I spoke with John Simpson, the Vice President of Marketing, about Jama Software and their new capability, the Review Center. Jama is a provider of collaborative requirements management software optimized for managing product innovation. It recently announced the availability of the Review Center module along with its new version of Jama Contour. As John said, “It is collaboration with a purpose.”
The Jama Review Center provides teams with a fast and agile way to review requirements to gain consensus with stakeholders. It provides visibility into the decisions made during the product planning and development process. It captures all the relevant feedback in one place instead of siloed in email attachments and multiple applications. It allows project teams the control to discuss, review and approve requirements with their stakeholders in real-time within a private and completely secure Web-based solution. Current users include several Fortune 500 companies and government agencies such as the US intelligence community.

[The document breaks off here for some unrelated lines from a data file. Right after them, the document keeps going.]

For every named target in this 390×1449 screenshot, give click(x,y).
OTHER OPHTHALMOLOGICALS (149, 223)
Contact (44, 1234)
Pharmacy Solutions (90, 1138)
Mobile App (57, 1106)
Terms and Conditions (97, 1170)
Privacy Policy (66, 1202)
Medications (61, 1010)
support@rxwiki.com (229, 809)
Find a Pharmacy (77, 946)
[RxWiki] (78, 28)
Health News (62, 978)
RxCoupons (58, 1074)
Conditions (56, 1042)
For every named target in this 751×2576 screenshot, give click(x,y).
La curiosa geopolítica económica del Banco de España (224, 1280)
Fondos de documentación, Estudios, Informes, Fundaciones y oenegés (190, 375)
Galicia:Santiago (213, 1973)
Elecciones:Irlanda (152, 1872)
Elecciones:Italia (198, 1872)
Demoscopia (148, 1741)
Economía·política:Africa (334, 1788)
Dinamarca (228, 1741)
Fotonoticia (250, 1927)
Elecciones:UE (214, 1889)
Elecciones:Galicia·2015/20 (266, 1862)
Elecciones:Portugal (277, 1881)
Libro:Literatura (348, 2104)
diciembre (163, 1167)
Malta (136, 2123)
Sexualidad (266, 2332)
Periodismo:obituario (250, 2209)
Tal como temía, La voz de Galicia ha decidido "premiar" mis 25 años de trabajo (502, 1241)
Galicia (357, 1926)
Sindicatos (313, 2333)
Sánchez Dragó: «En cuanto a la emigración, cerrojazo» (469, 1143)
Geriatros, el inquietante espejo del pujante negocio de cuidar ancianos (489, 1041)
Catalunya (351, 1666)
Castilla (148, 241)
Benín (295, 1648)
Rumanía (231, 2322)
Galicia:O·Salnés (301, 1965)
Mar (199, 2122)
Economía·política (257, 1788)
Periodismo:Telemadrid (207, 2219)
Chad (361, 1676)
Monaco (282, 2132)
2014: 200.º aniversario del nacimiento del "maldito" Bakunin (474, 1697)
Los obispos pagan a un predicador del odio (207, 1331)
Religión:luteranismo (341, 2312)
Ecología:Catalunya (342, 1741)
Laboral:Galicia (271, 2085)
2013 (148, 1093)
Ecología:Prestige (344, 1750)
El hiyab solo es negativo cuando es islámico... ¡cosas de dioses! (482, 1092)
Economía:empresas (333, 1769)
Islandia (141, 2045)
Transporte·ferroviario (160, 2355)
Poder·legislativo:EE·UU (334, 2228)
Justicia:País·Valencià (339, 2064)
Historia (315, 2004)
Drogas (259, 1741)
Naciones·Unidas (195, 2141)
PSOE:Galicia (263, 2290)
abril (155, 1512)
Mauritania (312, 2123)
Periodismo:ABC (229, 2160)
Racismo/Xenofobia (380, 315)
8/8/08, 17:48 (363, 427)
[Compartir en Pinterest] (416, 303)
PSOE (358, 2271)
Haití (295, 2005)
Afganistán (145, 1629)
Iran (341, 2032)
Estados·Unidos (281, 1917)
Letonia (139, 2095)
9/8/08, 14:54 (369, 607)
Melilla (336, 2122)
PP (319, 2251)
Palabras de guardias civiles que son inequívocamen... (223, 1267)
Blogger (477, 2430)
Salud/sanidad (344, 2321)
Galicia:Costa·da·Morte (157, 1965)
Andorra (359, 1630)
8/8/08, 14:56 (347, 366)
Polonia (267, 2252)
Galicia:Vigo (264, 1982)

Since collaborative features are starting to creep into project management software, I asked John about how they see the difference between project management and product management and how this is reflected in Jama. John said that project management software is usually for when you have already decided what to do and are in the execution stage. It has scope, scheduling, and budget components and is usually more tactical.
Product management generally covers a broader scope and involves more frontend work defining the vision and requirements for the product. It is often more strategic. There is market and opportunity analysis that can include listening to customers via direct communications or conversation on the Web. There is gaining feedback from many stakeholders, both inside and outside the enterprise, and consensus building on the vision. One of the key challenges
The new Review Center in Jama Contour follows a series of steps in the product planning and development process to help teams to agree to the scope and stay in sync on the specifications as new requests come in or as changes occur during development. First, you initiate a review. The leader, typically the product manager or business analyst within the team, selects requirements for feedback on and invites people to participate. Approval authority is assigned to key team members so they can electronically sign-off on the requirements they approve. You can see team members and approvers in the sample screen within this process as shown below.
The next step is to gather feedback from all the relevant stakeholders. The project team members begin to input their feedback on the individual requirements. They check off the items as they review them. Approvers mark when requirements need more work, and they vote for the requirements they consider high priority. This occurs in a common workspace so the process and actions are transparent to all who need to know. A sample feedback screen is shown below.
The third phase involves monitoring progress. The leader tracks progress and views team statistics to focus on the requirements with most feedback, questions and issues. A sample monitoring screen is shown below.
Now the team can incorporate feedback into the product design and development effort. When changes are made to individual requirements a new revision is sent out. The changes are automatically updated in the project within Contour. Then, the reviewers are automatically notified of the new revision and asked to approve the change. Changes are made by the leader rather than have a more general wiki-like free for all. However, the changes are aligned with the comments that drove them. I like this. As you can see in the screen below, the related comments are shown in the right side column and highlighted.
Electronic signatures are gathered from the designated approvers and recorded. The product development process can continue to iterate through as many of these cycles as necessary.
I have just touched on some of the capabilities at each step but I think you can get the general idea. I really like the vision to apply the enterprise 2.0 approach to specific business processes and I think that Jama has done a great job. I was involved about ten years ago in creating a product development portal for a major UK consumer products company. I wish I had the capabilities of Jama in those days. The application of collaboration to business process has come a long way since then.